I have often been asked about how I planned my career to end up with the general manager role at the South Island Alliance Programme Office.
It has certainly not been a planned career but one where I have taken up opportunities as they have come along.I started work as a pharmacist and after realising early on that retail pharmacy wasn’t for me, I began working as a hospital pharmacist. While working in Perth, Western Australia, I gained a Diploma in Clinical Pharmacy and in Hospital Pharmacy Organisation and Management.
When I returned to New Zealand in 1996 I made a conscious decision to move out of pharmacy although it took some time to lose that hat!In 1997 I started work with the Midland Regional Health Authority and then the Health Funding Authority.

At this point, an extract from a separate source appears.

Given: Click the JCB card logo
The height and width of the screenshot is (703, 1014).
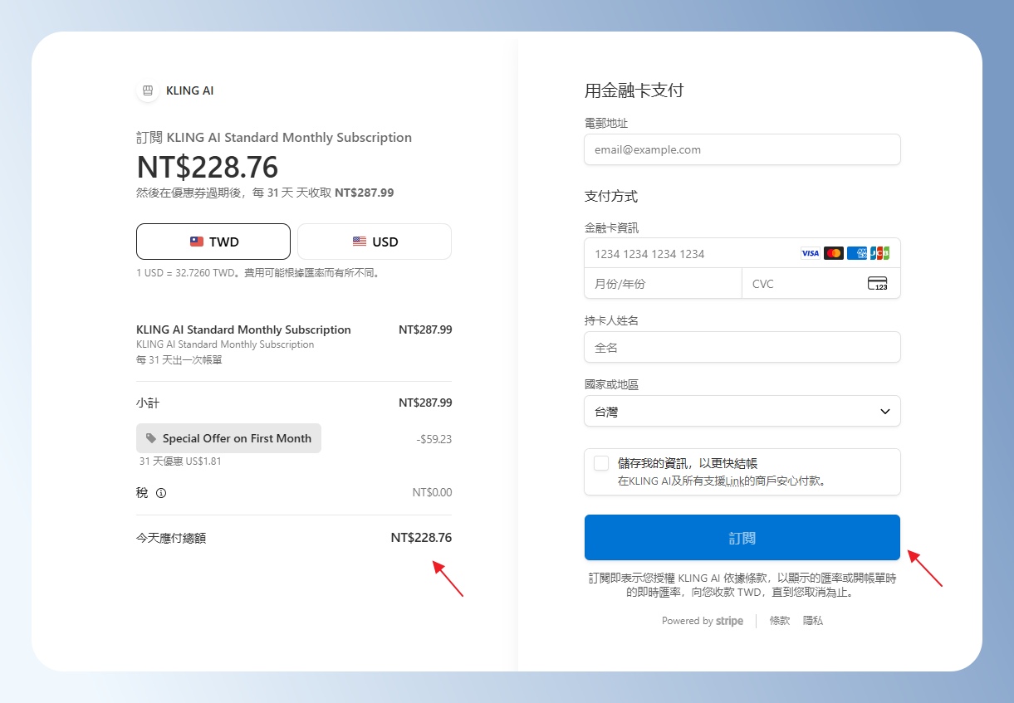Looking at the screenshot, I should [x=879, y=253].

These were great roles to expand my understanding of the health system. After supporting the establishment of the Midland DHBs I took on a role managing GP networks in the Bay of Plenty and Taupo area, which later included supporting the establishment of three PHOs in the area.From there I was appointed to a role as the regional service planner for the Midland DHBs. This role used my experience working across the health sector and my work with teams across many services as a clinical pharmacist. At the end of 2008, I moved to Christchurch and took on a similar role for the South Island DHBs.
Early in 2011 the South Island DHBs chief executives and board chairs agreed to form the South Island Alliance. At the time the decision was made I had just been appointed as the acting general manager for the then, South Island Shared Services Agency Ltd (SISSAL). The alliance approach was to support better care for the population of the South Island through collaboration. 2011 proved to be a challenging year in more ways than one, with the earthquake of 22 February meaning the loss of the SISSAL office, alongside a review of all the regional activities and moving these to clinically led collaborations and a restructure of the staffing model to support the alliance approach.
Was this a good move for the South Island health system? Absolutely! We have gone from working as five individual organisations concerned about the implications of any proposal or decision on their DHB, to one where we are focused on the region as a whole. Is it a perfect system? Maybe not, but I’m not sure there is such a system. The relationships that have developed allow DHBs to come together in service level alliances and workstreams, as well as communicating outside of the formal work. This allows issues to be discussed before they escalate to something more major. The work is focussed on supporting a sustainable health system for the South Island, not one of the DHBs can function alone. Even Canterbury as the largest will struggle to pick up services that ‘fall over’ in a smaller DHB if this is not part of a planned process.
This has been a great job for me! I have loved working with the motivated team at the South Island Alliance Programme Office, the Board, Alliance Leadership Team and SPaIT (or Strategic Planning & Integration Team), alongside all of the team members that have stood up to the challenge of supporting the South Island DHBs under our ‘best for people, best for system’ framework. We have made a difference across so many aspects of health services but we must continually review what we do, so a review of the South Island Alliance is currently underway.
This is to ensure we are still focussed on the right things that will make a difference for our population.For me, after working in health for over 40 years, I have decided to step down from my full-time work. I finish here on 19 May with some sadness but also believing the Alliance is in a good space and that this is the right time for a new person to take it forward. I would like to acknowledge the commitment of the staff and the members of each and every South Island Alliance team. This work is generally over and above their day jobs, but they commit because it is the ‘right’ thing to do for our people.